------ PAGE TEXT

HSF System Cup

Race details
- Date: September–January
- Region: Czech Republic
- Discipline: Cyclo-cross

History
- First edition: 2001–02
- Editions: 25 (as of 2026)
- First winner: Jiří Pospíšil (CZE)
- Most wins: Tomáš Paprstka (CZE) (4 wins)
- Most recent: Václav Ježek (CZE)

= HSF System Cup =

The HSF System Cup is a season-long cyclo-cross competition consisting of 8 races throughout the season in the Czech Republic. The event was formerly known as the Toi Toi Cup and Budvar Cup. The event It is one of five season-long competitions, alongside the UCI Cyclo-cross World Cup, Cyclo-cross Superprestige, the X²O Badkamers Trophy and the Exact Cross.

The competition is a point-based system where riders can win points in each of the races and the overall winner is based on the total points across all 8 races. The winner of each race is awarded 50 points and each subsequent rider, up to the 50th place, is awarded one point less.

------------

**ACTIONS TO TAKE**.
1. Reproduce the passage from the HSF System Cup page starting at "- Most recent: Václav" and ending at "the Exact Cross.".
2. How does the HSF System Cup page say the overall winner is decided, and how are points handed out in each race? Answer in one to three sentences.
3. According to the HSF System Cup page, which rider has won the competition the most times?

------ RECORDED DATA

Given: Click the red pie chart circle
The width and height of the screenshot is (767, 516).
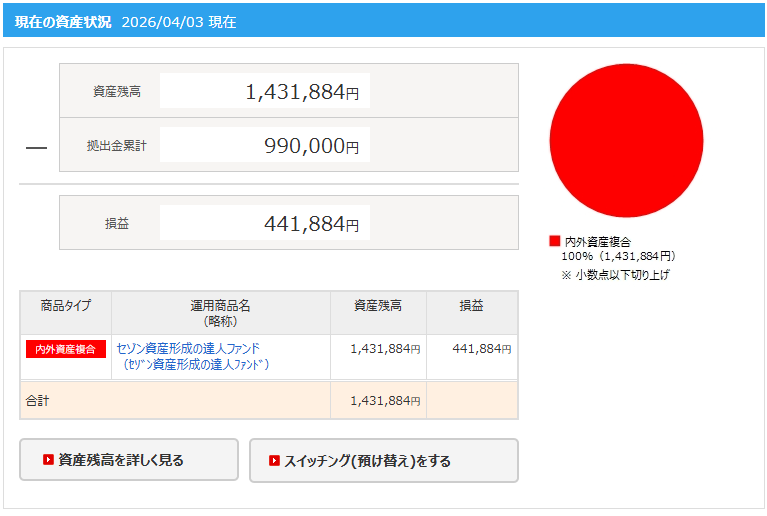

------------

**EXERCISE SOLUTIONS**.
1.
- Most recent: Václav Ježek (CZE)

= HSF System Cup =

The HSF System Cup is a season-long cyclo-cross competition consisting of 8 races throughout the season in the Czech Republic. The event was formerly known as the Toi Toi Cup and Budvar Cup. The event It is one of five season-long competitions, alongside the UCI Cyclo-cross World Cup, Cyclo-cross Superprestige, the X²O Badkamers Trophy and the Exact Cross.

2. The overall winner is the rider with the highest point total across all 8 races. In each race the winner gets 50 points, and each following rider down to 50th place gets one point less than the rider ahead.

3. Tomáš Paprstka (CZE), with 4 wins.